WHAT TO WORK ON:
Nothing should differ between your answer and the records.
··· GIVEN DATA ···
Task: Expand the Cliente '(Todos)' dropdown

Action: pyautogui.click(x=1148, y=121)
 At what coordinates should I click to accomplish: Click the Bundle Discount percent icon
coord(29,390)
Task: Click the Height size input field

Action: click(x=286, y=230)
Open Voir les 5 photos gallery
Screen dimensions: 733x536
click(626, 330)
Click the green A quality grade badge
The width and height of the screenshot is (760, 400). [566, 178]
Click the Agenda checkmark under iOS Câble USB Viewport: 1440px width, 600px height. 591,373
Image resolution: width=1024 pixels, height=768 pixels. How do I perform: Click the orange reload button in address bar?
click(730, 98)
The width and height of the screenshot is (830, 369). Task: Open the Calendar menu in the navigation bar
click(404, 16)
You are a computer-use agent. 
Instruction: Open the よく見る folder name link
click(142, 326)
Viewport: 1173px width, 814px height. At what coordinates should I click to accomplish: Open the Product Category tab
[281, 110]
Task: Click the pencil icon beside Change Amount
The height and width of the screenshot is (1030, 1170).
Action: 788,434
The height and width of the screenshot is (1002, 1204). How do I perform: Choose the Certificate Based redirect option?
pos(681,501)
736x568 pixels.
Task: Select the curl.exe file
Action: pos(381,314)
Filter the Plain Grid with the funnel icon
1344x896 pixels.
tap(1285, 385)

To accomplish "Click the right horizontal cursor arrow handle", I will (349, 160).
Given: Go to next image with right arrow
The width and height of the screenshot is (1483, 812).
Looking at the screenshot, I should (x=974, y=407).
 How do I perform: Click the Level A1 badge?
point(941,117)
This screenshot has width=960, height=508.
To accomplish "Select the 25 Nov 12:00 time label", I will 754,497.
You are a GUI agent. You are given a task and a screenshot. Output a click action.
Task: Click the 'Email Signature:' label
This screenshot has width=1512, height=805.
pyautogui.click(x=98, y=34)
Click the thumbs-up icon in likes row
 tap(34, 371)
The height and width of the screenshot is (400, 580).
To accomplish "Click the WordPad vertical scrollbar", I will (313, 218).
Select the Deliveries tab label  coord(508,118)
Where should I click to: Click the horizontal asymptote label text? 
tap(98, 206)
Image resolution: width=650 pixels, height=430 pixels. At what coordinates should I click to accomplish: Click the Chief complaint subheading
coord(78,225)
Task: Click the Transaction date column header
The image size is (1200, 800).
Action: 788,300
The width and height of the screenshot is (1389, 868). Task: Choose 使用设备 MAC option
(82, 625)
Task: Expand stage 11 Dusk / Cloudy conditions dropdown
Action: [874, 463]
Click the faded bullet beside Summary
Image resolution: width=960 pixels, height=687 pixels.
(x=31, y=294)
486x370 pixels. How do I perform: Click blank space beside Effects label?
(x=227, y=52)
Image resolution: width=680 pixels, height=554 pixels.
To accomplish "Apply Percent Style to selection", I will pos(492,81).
···
REPLY TO THE TASK:
Task: Expand the Cliente '(Todos)' dropdown

Action: pyautogui.click(x=1148, y=121)
 At what coordinates should I click to accomplish: Click the Bundle Discount percent icon
coord(29,390)
Task: Click the Height size input field

Action: click(x=286, y=230)
Open Voir les 5 photos gallery
Screen dimensions: 733x536
click(626, 330)
Click the green A quality grade badge
The width and height of the screenshot is (760, 400). [566, 178]
Click the Agenda checkmark under iOS Câble USB Viewport: 1440px width, 600px height. 591,373
Image resolution: width=1024 pixels, height=768 pixels. How do I perform: Click the orange reload button in address bar?
click(730, 98)
The width and height of the screenshot is (830, 369). Task: Open the Calendar menu in the navigation bar
click(404, 16)
You are a computer-use agent. 
Instruction: Open the よく見る folder name link
click(142, 326)
Viewport: 1173px width, 814px height. At what coordinates should I click to accomplish: Open the Product Category tab
[281, 110]
Task: Click the pencil icon beside Change Amount
The height and width of the screenshot is (1030, 1170).
Action: 788,434
The height and width of the screenshot is (1002, 1204). How do I perform: Choose the Certificate Based redirect option?
pos(681,501)
736x568 pixels.
Task: Select the curl.exe file
Action: pos(381,314)
Filter the Plain Grid with the funnel icon
1344x896 pixels.
tap(1285, 385)

To accomplish "Click the right horizontal cursor arrow handle", I will (349, 160).
Given: Go to next image with right arrow
The width and height of the screenshot is (1483, 812).
Looking at the screenshot, I should (x=974, y=407).
 How do I perform: Click the Level A1 badge?
point(941,117)
This screenshot has width=960, height=508.
To accomplish "Select the 25 Nov 12:00 time label", I will 754,497.
You are a GUI agent. You are given a task and a screenshot. Output a click action.
Task: Click the 'Email Signature:' label
This screenshot has width=1512, height=805.
pyautogui.click(x=98, y=34)
Click the thumbs-up icon in likes row
 tap(34, 371)
The height and width of the screenshot is (400, 580).
To accomplish "Click the WordPad vertical scrollbar", I will (313, 218).
Select the Deliveries tab label  coord(508,118)
Where should I click to: Click the horizontal asymptote label text? 
tap(98, 206)
Image resolution: width=650 pixels, height=430 pixels. At what coordinates should I click to accomplish: Click the Chief complaint subheading
coord(78,225)
Task: Click the Transaction date column header
The image size is (1200, 800).
Action: 788,300
The width and height of the screenshot is (1389, 868). Task: Choose 使用设备 MAC option
(82, 625)
Task: Expand stage 11 Dusk / Cloudy conditions dropdown
Action: [874, 463]
Click the faded bullet beside Summary
Image resolution: width=960 pixels, height=687 pixels.
(x=31, y=294)
486x370 pixels. How do I perform: Click blank space beside Effects label?
(x=227, y=52)
Image resolution: width=680 pixels, height=554 pixels.
To accomplish "Apply Percent Style to selection", I will pos(492,81).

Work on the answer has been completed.